Rheumatoid aortitis: a rarely recognized but clinically significant entity.

Abstract

Aortitis as a feature of rheumatoid arthritis is considered rare. We have, however, identified 10 patients with aortitis from among 188 consecutive autopsy cases of rheumatoid arthritis. There were 5 men and 5 women with a mean duration of rheumatoid arthritis of 9.6 years. Nine were rheumatoid factor positive and had associated nodules. In addition to standard treatment regimens, 9 patients received corticosteroids. Although involvement of the thoracic aorta was most common, involvement of both the thoracic and abdominal aorta was present in 4 cases. Two patients had aneurysmal dilatation of the thoracic aorta and 1 of the abdominal aorta. Microscopic features of aortitis included necrosis of medial smooth muscle and elastica, with an inflammatory infiltrate comprising primarily lymphocytes and plasma cells. A panmural aortitis was seen in 3 cases. Rheumatoid granulomas were noted in the aortic wall in 5. The diagnosis of aortitis was not made until autopsy in any case.
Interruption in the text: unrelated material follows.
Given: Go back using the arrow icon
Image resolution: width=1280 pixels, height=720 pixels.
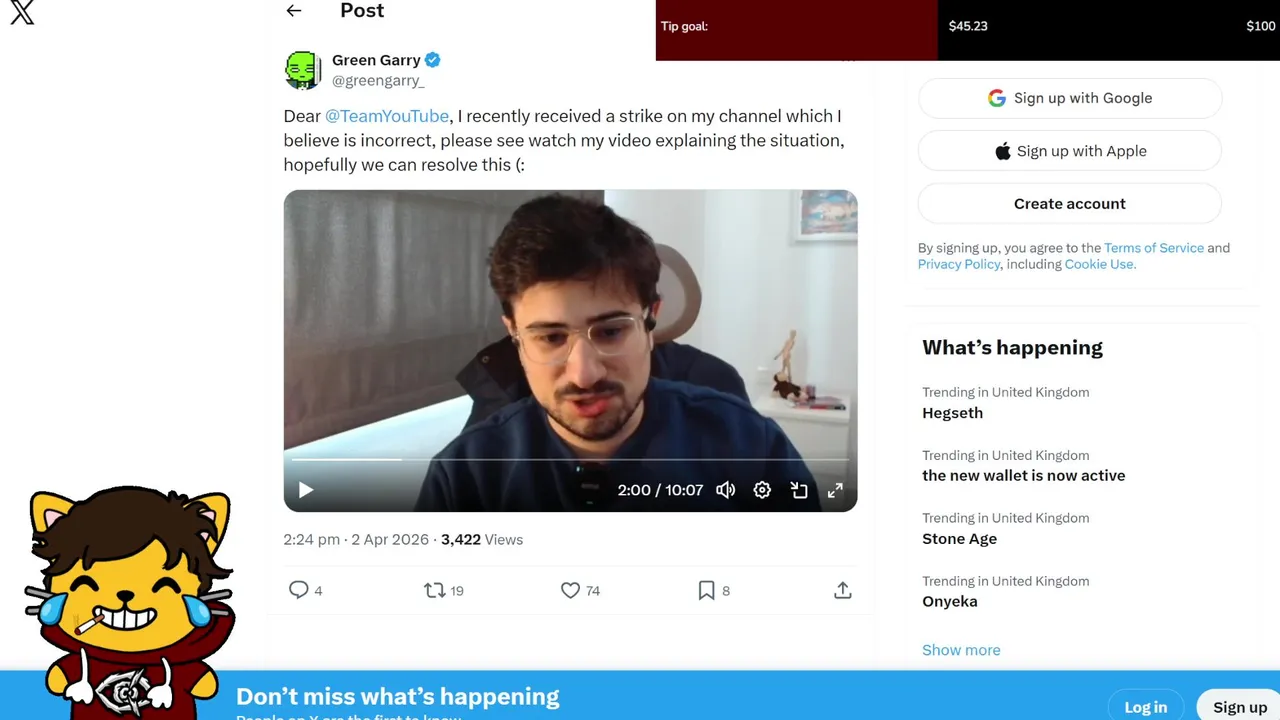Looking at the screenshot, I should pyautogui.click(x=293, y=11).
Aortitis was hemodynamically significant in 3 patients. Two had congestive heart failure secondary to thoracic aortitis and aortic valvulitis, and 1 had rupture of an abdominal aortic aneurysm at a site involved by aortitis. Seven patients had rheumatoid vasculitis with a mean of 10 organs involved. Six of these died of complications directly related to vasculitis, including 4 patients with coronary arteritis and associated myocardial infarction. Aortitis can be a feature of severe rheumatoid arthritis and is often associated with rheumatoid vasculitis. Hemodynamic compromise does occur and may be fatal.